Reputation: 547
We wanted to build a search engine for online/offline products. We started surfing around the web and came to know about techniques like inverted index, TF/IDF and other generic search related algorithms. We used lucene which comes with all the above techniques inbuilt and our basic search platform is ready.
Later we realized that the generic search engine will returns any kind of output. Say if i search for "black shoes" the search string output will contain the output which has both black and shoes. So in output it is very possible to have a black shirt but with the lesser relevance.
So we thought product classification could be our rescue.

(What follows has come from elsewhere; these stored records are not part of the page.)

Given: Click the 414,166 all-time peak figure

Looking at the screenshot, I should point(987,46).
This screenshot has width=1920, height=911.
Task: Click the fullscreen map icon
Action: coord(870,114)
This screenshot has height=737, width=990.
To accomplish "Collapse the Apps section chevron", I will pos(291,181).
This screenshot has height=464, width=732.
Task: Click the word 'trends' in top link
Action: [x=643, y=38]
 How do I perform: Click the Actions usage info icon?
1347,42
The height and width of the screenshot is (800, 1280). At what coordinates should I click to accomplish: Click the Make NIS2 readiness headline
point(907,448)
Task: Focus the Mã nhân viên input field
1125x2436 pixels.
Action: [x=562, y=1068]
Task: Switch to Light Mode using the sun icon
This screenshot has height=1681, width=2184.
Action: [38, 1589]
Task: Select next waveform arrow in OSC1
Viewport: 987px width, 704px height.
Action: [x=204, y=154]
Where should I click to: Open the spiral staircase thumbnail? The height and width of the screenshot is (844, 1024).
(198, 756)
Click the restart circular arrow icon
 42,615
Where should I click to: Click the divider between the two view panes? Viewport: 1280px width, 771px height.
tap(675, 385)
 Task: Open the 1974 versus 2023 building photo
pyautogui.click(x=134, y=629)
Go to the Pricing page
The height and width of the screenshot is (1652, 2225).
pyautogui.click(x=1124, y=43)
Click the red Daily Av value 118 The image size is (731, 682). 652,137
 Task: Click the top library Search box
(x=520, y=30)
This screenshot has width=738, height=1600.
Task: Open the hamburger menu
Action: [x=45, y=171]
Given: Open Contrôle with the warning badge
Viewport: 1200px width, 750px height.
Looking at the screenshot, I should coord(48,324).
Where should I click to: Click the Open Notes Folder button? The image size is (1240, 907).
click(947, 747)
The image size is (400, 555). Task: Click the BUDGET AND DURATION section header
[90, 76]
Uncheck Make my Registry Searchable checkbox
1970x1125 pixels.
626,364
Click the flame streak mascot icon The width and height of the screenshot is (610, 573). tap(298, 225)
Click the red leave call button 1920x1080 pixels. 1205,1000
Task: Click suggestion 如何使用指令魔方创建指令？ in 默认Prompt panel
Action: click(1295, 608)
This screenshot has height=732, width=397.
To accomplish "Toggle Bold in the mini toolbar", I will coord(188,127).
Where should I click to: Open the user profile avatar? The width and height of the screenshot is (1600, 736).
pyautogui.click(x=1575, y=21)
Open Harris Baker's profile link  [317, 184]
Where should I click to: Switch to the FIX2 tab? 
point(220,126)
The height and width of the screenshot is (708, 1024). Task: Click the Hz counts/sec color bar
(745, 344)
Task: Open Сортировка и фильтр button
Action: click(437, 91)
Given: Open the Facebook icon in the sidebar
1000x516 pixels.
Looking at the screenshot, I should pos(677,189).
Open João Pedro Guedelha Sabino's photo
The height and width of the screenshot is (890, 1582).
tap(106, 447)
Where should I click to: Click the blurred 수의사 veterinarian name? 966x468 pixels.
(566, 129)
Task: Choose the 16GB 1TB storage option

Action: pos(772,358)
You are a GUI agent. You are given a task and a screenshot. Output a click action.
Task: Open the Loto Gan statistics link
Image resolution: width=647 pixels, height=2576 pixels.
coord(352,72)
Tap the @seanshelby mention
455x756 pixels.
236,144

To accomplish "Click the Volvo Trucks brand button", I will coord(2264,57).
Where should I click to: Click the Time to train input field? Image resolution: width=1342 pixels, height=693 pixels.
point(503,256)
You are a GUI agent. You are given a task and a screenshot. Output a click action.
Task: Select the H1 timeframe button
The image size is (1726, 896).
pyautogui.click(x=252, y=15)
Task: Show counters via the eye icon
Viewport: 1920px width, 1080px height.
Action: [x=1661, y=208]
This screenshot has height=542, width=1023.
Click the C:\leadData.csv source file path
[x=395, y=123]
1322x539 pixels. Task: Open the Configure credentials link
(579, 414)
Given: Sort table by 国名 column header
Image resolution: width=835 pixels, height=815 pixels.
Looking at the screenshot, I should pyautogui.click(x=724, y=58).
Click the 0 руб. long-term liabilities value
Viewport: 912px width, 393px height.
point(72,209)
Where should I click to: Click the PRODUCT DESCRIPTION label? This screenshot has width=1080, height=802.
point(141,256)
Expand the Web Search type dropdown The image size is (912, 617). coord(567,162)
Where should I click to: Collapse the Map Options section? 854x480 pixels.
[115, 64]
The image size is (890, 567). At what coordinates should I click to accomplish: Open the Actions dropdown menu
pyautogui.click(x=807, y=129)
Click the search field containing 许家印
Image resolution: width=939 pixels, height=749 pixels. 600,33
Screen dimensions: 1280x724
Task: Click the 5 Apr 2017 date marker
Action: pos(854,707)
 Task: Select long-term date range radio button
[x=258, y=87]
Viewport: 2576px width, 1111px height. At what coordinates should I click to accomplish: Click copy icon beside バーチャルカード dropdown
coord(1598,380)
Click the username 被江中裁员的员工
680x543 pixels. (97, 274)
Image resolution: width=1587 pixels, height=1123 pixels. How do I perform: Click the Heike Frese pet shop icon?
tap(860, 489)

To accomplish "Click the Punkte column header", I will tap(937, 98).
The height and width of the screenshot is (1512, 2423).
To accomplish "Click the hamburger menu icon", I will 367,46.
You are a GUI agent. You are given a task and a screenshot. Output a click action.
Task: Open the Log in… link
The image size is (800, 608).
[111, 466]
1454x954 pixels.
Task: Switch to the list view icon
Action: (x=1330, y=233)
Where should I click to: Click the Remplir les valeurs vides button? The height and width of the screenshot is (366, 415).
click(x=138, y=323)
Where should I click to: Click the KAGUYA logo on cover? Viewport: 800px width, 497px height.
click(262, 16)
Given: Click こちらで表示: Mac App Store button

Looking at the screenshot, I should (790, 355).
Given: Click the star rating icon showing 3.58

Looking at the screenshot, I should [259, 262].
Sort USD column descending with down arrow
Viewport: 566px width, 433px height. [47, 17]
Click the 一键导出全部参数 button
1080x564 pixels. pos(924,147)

We will classify our products based on the attributes it carries and then same way we will also parse the query string to mine what the user is looking for and match them directly.I am not sure if it is the way we should follow.
So i want to know what are the different techniques which are usually followed building a search engine for niche market??
Upvotes: 0
Views: 416
Reputation: 5003
Lucene is definitely one of the top API that you can use in order to build a Search Engine. I would advise you anyway to use Solr.
Solr uses Lucene under the hood but provides you with a lot of built in features and an amazing visual console.
About your problem, as very often happens, here is not matter of tool used, but how you use it. You can customize the Search behaviour with Lucene/Solr to obtain the desired results.
Anyway you have two options to adopt either separately or together:
1) create a set of contexts to choose from. For example Amazon Search let you choose among different contexts related to products (for instance "all departments", "beauty", "games" etc...). This trick will help you to narrow down the set of products;
2) use a SpanNearQuery or a PhraseQuery with slop 1 and boost them by proximity.
Obviously the previous options would help you if the documents in the index have been created with the structure that suits you the best.
Upvotes: 1